Cluster-collision frequency. II. Estimation of the collision rate

Abstract

Gas-phase cluster-collision rates, including effects of cluster morphology and long-range intermolecular forces, are calculated. Identical pairs of icosahedral or dodecahedral carbon tetrachloride clusters of 13, 33, and 55 molecules in two different relative orientations were discussed in the preceding paper [Phys. Rev. A 43, 5483 (1991)]: long-range interaction energies were derived based upon (i) exact calculations of the iterated, or many-body, induced-dipole interaction energies for the clusters in two fixed relative orientations; and (ii) bulk, or continuum descriptions (Lifshitz–van der Waals theory), of spheres of corresponding masses and diameters. In this paper, collision rates are calculated according to an exact description of the rates for small spheres interacting via realistic potentials. Utilizing the interaction energies of the preceding paper, several estimates of the collision rates are given by treating the discrete clusters in fixed relative orientations, by computing rotationally averaged potentials for the discrete clusters, and by approximating the clusters as continuum spheres.

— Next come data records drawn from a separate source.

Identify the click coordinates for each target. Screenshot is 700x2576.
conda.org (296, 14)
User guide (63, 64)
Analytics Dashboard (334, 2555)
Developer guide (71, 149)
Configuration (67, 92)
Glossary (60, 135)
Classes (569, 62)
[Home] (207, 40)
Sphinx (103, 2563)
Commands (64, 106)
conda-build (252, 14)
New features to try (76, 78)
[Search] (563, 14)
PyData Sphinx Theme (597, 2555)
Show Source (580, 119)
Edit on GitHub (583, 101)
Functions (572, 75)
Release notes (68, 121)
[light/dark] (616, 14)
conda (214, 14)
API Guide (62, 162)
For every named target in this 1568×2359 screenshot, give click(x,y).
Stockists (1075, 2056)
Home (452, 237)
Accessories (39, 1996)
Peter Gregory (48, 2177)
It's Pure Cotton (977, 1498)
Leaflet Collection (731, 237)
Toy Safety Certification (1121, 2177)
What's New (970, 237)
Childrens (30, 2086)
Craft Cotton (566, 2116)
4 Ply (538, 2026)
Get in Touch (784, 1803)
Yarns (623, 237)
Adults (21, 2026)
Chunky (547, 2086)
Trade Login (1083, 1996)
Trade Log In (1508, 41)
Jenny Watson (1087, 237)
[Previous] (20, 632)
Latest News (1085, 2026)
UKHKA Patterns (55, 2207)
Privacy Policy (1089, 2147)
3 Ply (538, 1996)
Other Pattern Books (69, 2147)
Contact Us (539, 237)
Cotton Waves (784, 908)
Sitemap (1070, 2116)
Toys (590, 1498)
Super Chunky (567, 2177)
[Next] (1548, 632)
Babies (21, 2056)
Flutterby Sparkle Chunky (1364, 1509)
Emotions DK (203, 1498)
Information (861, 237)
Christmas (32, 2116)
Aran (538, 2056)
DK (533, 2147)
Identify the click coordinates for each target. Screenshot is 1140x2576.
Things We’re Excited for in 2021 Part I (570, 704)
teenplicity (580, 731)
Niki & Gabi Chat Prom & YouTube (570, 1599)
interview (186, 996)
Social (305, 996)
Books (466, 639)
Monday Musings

For the discrete, highly symmetric clusters treated here, the rates using the rotationally averaged potentials closely approximate the fixed-orientation rates and the values of the intercluster potentials for cluster surface separations under 2 Å have negligible effect on the overall collision rates. While the 13-molecule cluster-collision rate differs by 50% from the rate calculated as if the cluster were bulk matter, the two larger cluster-collision rates differ by less than 15% from the macroscopic rates, thereby indicating the transition of microscopic to macroscopic behavior.